The Sheikh’s Spells

“You see those peacock doors?” my friend asked as we drove along a major road in our new neighborhood. “That’s where The Sheikh lives. He is super rich from all the people that come to him for – what do you call it in English? You know, when someone uses paper and verses from the Qur’an to curse someone’s enemies?”

“You mean spells?”

“Yes! Spells. He charges $35 for a basic spell – and dozens of people come to him every day. So many women come to curse families that they are fighting with. And he’s been doing it for decades.”

“Is that legal? Does the whole city know about him?” I asked.

“Ha! Yes, the government won’t stop it. And he’s super famous. Everyone knows what he does.”

“So do people come to him for blessing spells as well? Like if they want their child to recover from an illness?”

“Oh yes, that too. Spells for cursing and for blessing. And $35 is only for the most basic ones. He charges a lot more for the bigger jobs.”

“It’s just like Melanesia,” I said, shaking my head. “Every village had a man called a sangumaman, and he was basically the village witch doctor, cursing and blessing (for the right price), helping people try to manipulate the spirits.”

We drove along and passed a shiny new shopping mall, a place seemingly proclaiming the triumph of globalized commercialism over the superstitions of the past. It felt a world away from the strange peacock doors we had passed just a few minutes beforehand. I remembered again the subtle trap of believing that modernization in terms of businesses and other external infrastructure was actually changing the inner worldview of the culture. It isn’t – or at least it isn’t any time soon. What do they do when their child is deathly sick? That was always an important test in Melanesia for locals and professing believers. I didn’t expect it to have such a direct parallel here in Central Asia. Apparently folk Islam is still alive and well and running a profit right under our noses.

“You know,” I said to my friend, “someday one of us believers might need to challenge The Sheikh, and tell him that his most powerful spells can’t affect a faithful believer who’s got the Holy Spirit living inside of them. Now that would be an interesting contest. And when his curse failed, then I bet the whole city would know about it.”

“I’m down bro, when do we do it? He has destroyed so many families. Let’s take him down!”

I smiled at my friend’s enthusiasm. That day could very well come. But we certainly won’t go searching out that kind of confrontation. If the Lord clearly asked us to confront him, we would. I’ve read enough missionary biographies to know that the witch doctor has real power – but that he doesn’t stand a chance against the Holy Spirit.
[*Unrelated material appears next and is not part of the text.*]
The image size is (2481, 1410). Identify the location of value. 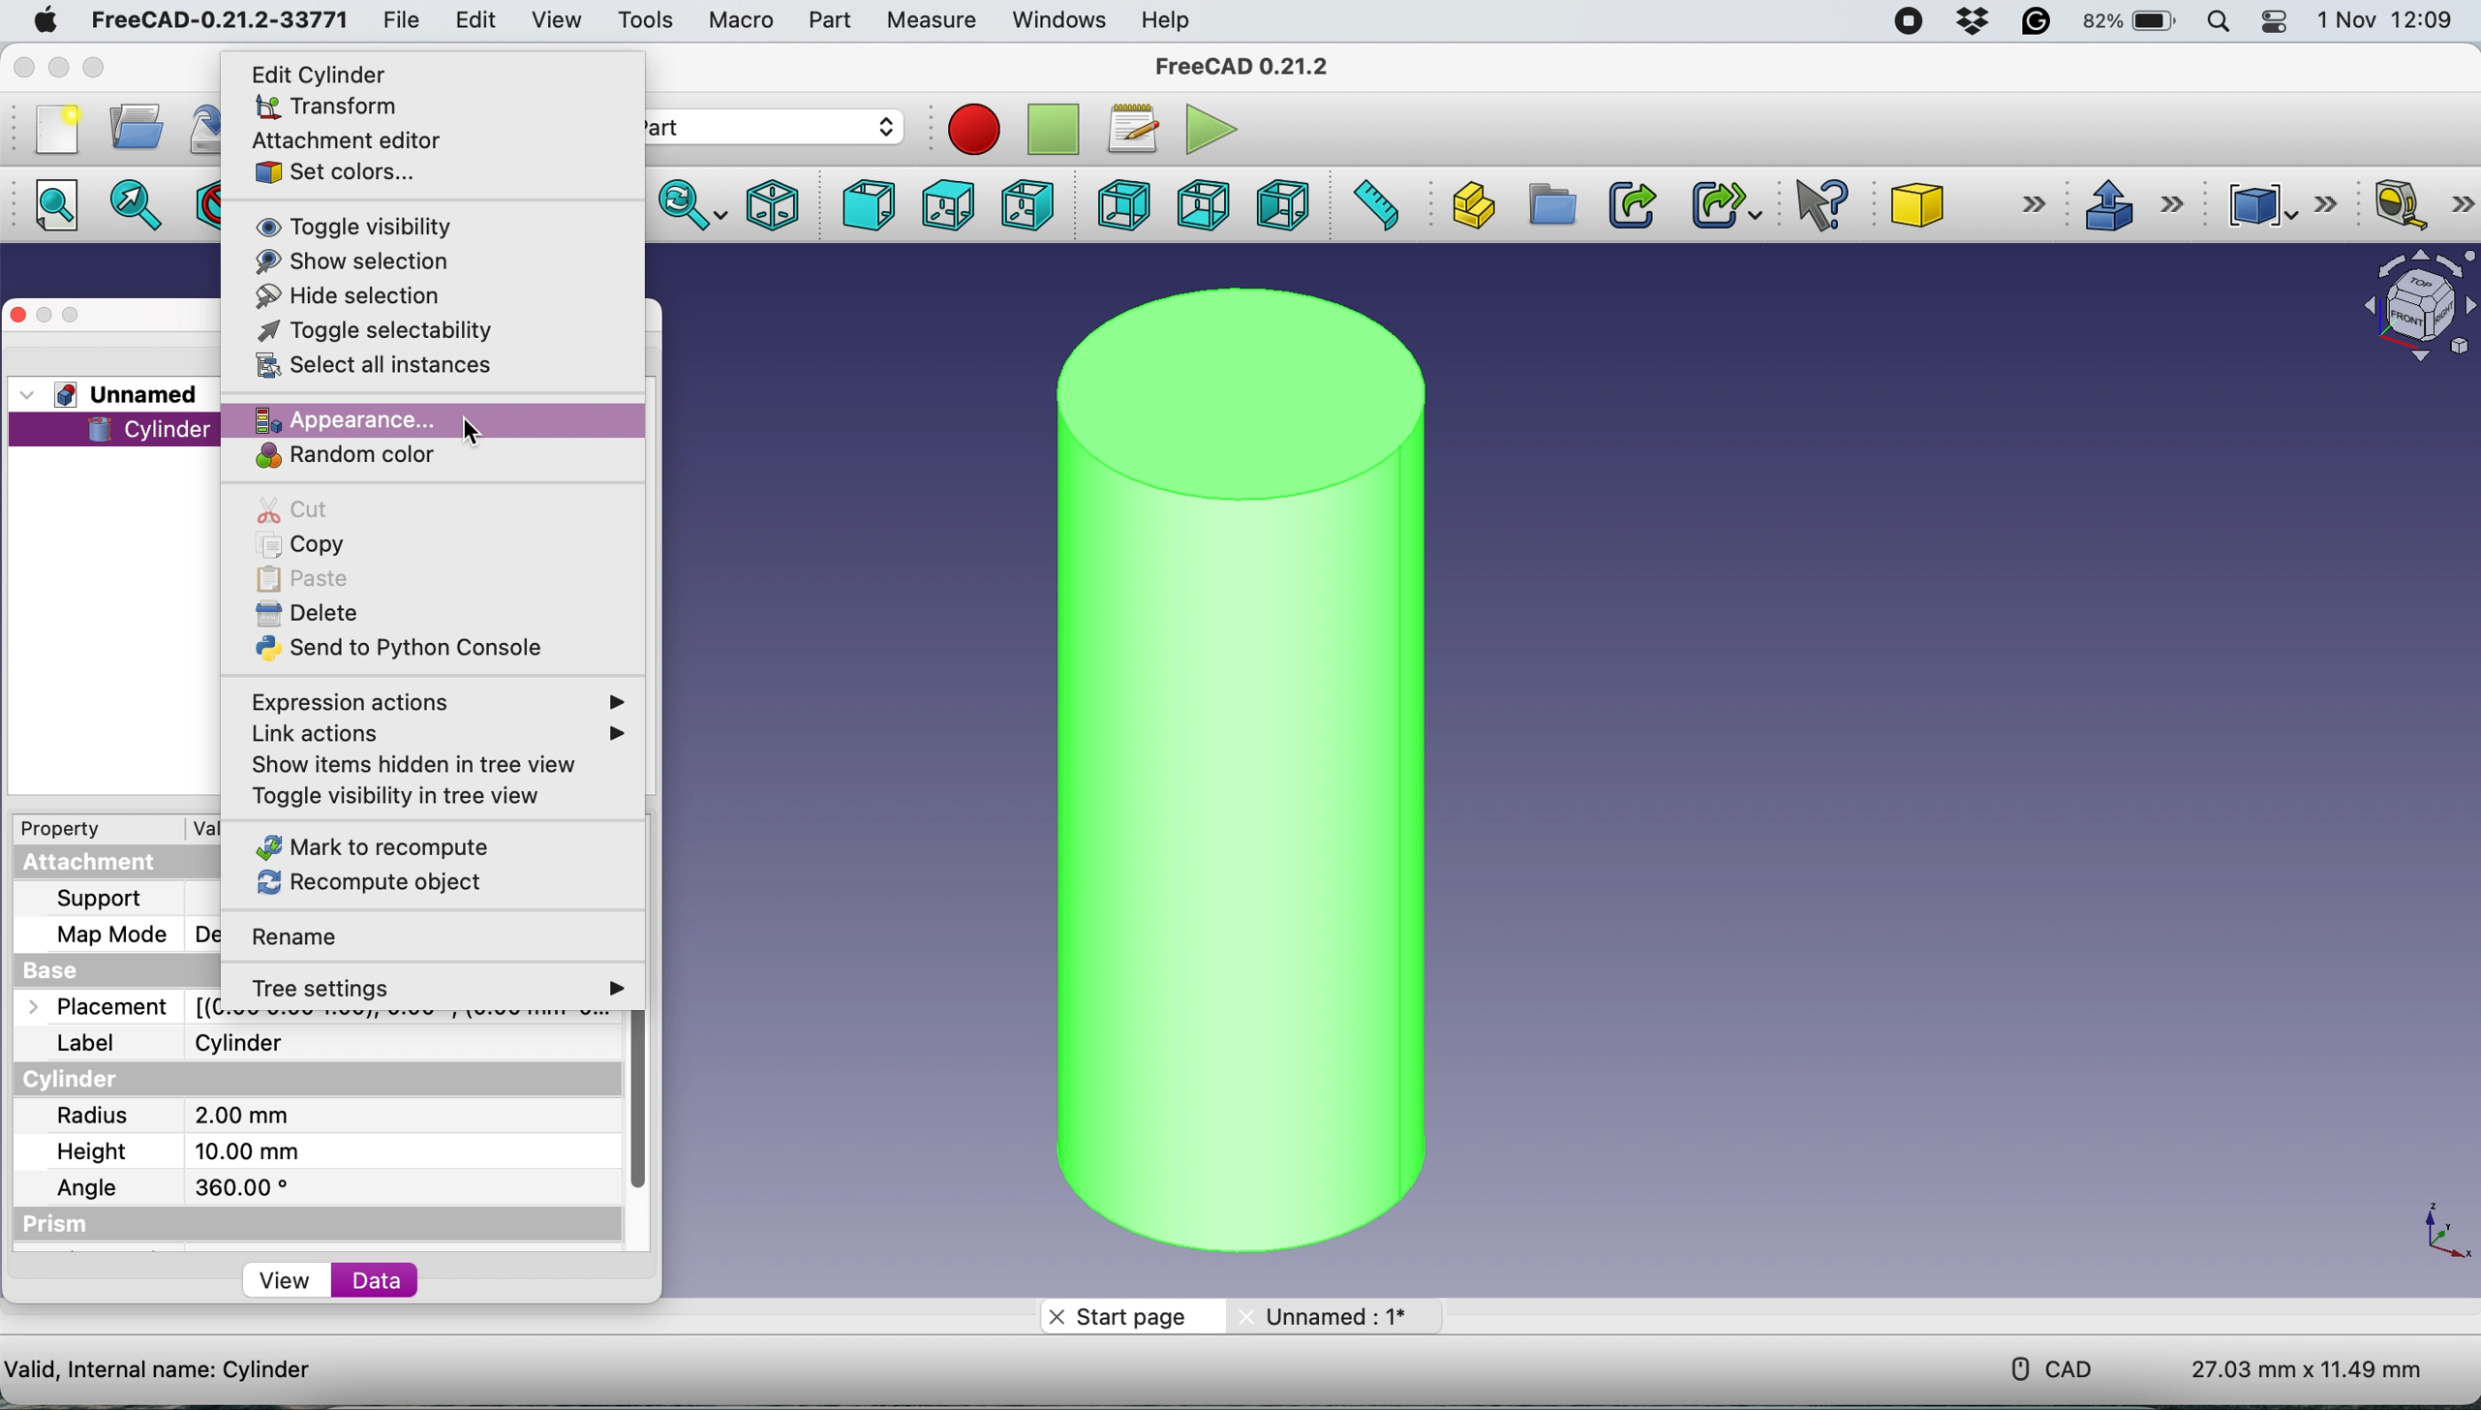
(211, 832).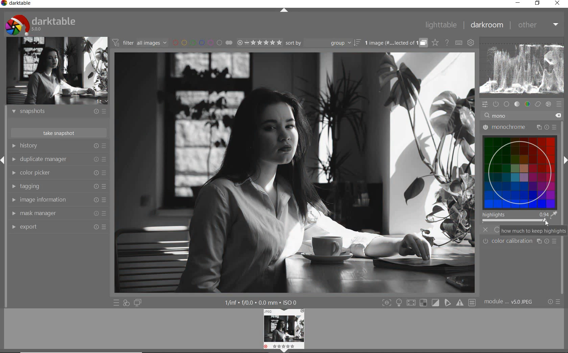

And though we are planning for a subtler route for gospel impact, sometimes that kind of direct confrontation is exactly what is needed for breakthrough.

I am reminded one of the main points of Sinclair Ferguson’s book, The Holy Spirit. That point is simply that over and over again when the Holy Spirit appears in the Old Testament, it it for this purpose: to go to war. Sooner or later, He will come for The Sheikh. And on that day all The Sheikh’s little spells will fail him.